### [CONSIGNES]
1 – Indiquez si chacune des affirmations suivantes s'accorde avec le texte sur Bayrou, en répondant par oui ou par non et en citant les mots décisifs du texte.
(a) Borloo a été l'avocat de Bernard Tapie.
(b) Bayrou est présenté comme peu sincère dans sa démarche.
(c) La carte du MoDem sera reprise.
2 – Répondez brièvement à ces questions sur le texte sur Bayrou.
(a) Qui est qualifié de « complice non repenti de Sarkozy » ?
(b) Quel nom est donné en exemple parmi les « consorts » ?
(c) Quel adjectif, emprunté au vocabulaire de Bayrou, est refusé à Borloo avec « fréquentable » ?
3 – Prolongez le texte sur Bayrou au-delà de sa dernière phrase.

Bayrou est quelqu’un de très agréable à écouter, même quand il nous agace, même quand il n’est pas au mieux de sa forme, même quand il n’est pas au mieux de sa cohérence. Avec lui, c’est un festival d’intelligence, d’esprit caustique bien ajusté, de réflexions d’envergure.

Malgré toutes ces qualités, depuis sa tentative de rapprochement avec Borloo, je sais définitivement que je ne reprendrai pas ma carte du MoDem. Borloo est un sympathisant de la droite, l’ex-avocat de Bernard Tapie, le complice non repenti de Sarkozy. Il ne me paraît donc, pour reprendre un terme bayrouïen, ni « honorable » ni fréquentable. Bayrou m’a paru sincère, il veut y croire ; il est comme chacun d’entre nous quand nous pressentons que quelque chose cloche mais qu’on essaye de voir le meilleur en se masquant le pire, confondant bienveillance et aveuglement. Comment Borloo, Morin et consorts (Maurice Leroy, par exemple ?…) seraient-ils devenus fréquentables, eux qui ne se sont pas glorifiés par la droiture et la constance de leurs allégeances ou de leurs prises de position ?

### [DONNÉES FOURNIES]
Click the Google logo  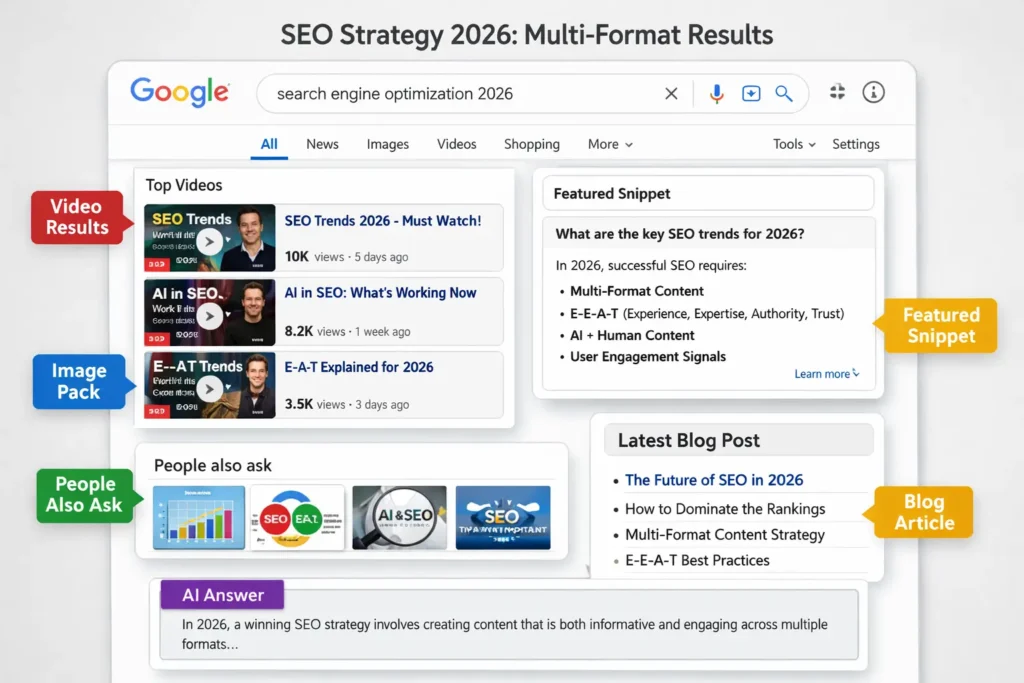pos(180,92)
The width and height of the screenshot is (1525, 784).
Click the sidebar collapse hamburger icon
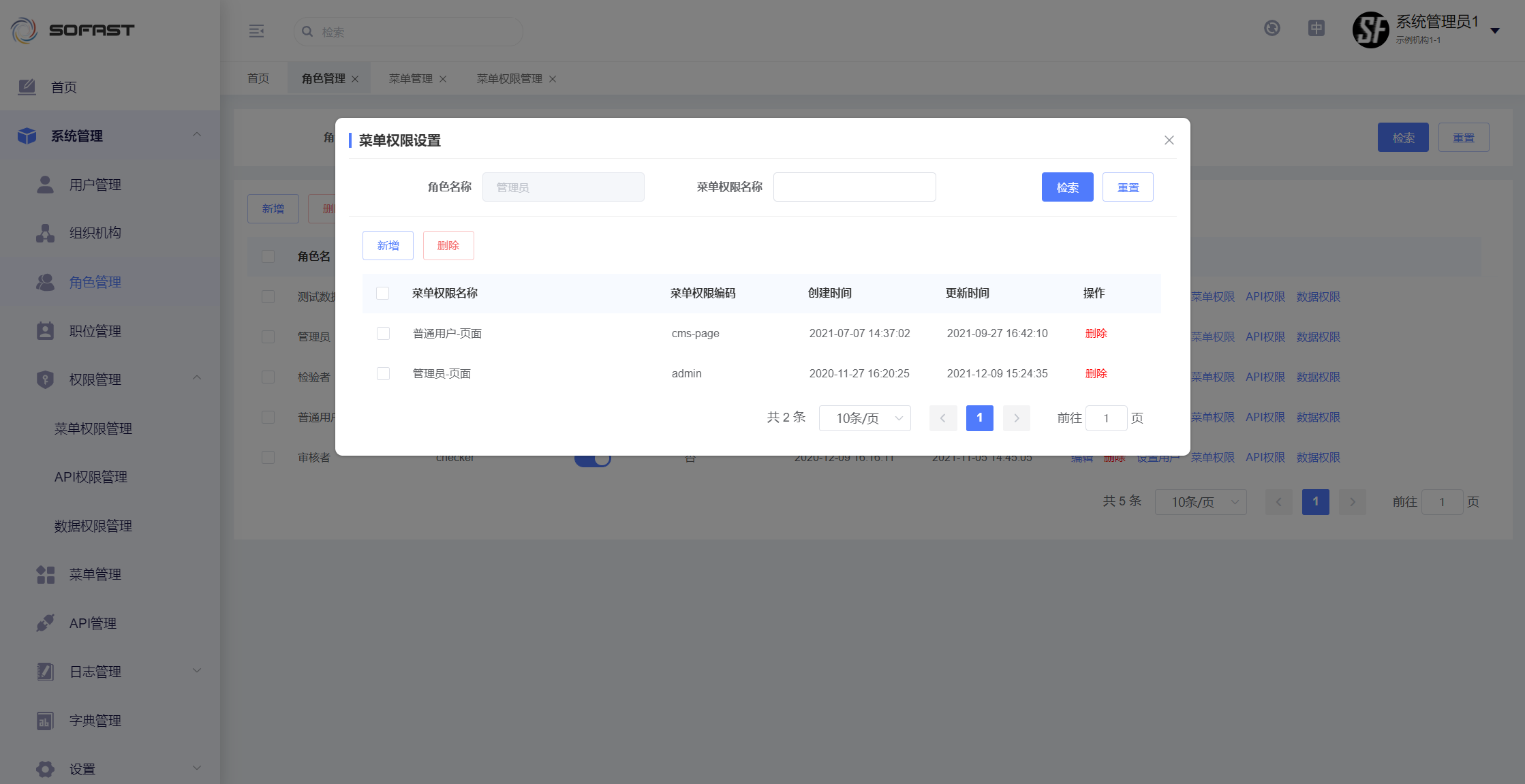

### [RÉSULTATS]
1 –
(a) Oui : « l’ex-avocat de Bernard Tapie ».
(b) Non : « Bayrou m’a paru sincère ».
(c) Non : « je ne reprendrai pas ma carte du MoDem ».

2 –
(a) Borloo.
(b) Maurice Leroy.
(c) « Honorable ».

3 –
Mais voilà : faire de la politique pour demeurer dans l’échec politique, c’est intenable. Bayrou a des admirateurs mais presque plus de troupes. Alors, il s’efforce de renouer avec tous les Judas qui l’ont trahi et leurs complices. Sur le papier, ou plutôt sur l’étiquette, certes ils sont « centristes ». Mais dans la réalité ? S’ils l’avaient vraiment été, en 2012 ils auraient fait campagne au sein du MoDem, où il y avait réellement (j’en témoigne) des gens penchant à droite qui distribuaient des tracts avec des gens penchant à gauche. Ce n’était pas toujours facile, mais nous partagions une certaine notion de droiture en politique qui se démarquait de la brutalité sans scrupules de l’UMP et de la corruption idéologique et morale du PS.

J’ai déjà dit que Bayrou devrait tenir sa ligne prophétique, avec le fardeau de solitude qui lui est associé. Hélas, il est certain que Bayrou, outre un bon nombre de militants MoDem de tendance écolo ou socialiste, va perdre de son aura.

Le dilemme de Camus

J’ai récemment trouvé dans un livre écrit par un anarchiste italien (Teodosio Vertone) sur Camus une citation que j’avais effectivement crayonnée dans ses Carnets : « La politique et le sort des hommes sont formés par des hommes sans idéal et sans grandeur. Ceux qui ont une grandeur en eux ne font pas de politique. » (Carnets I, décembre 1937, Gallimard, 1962, p. 99).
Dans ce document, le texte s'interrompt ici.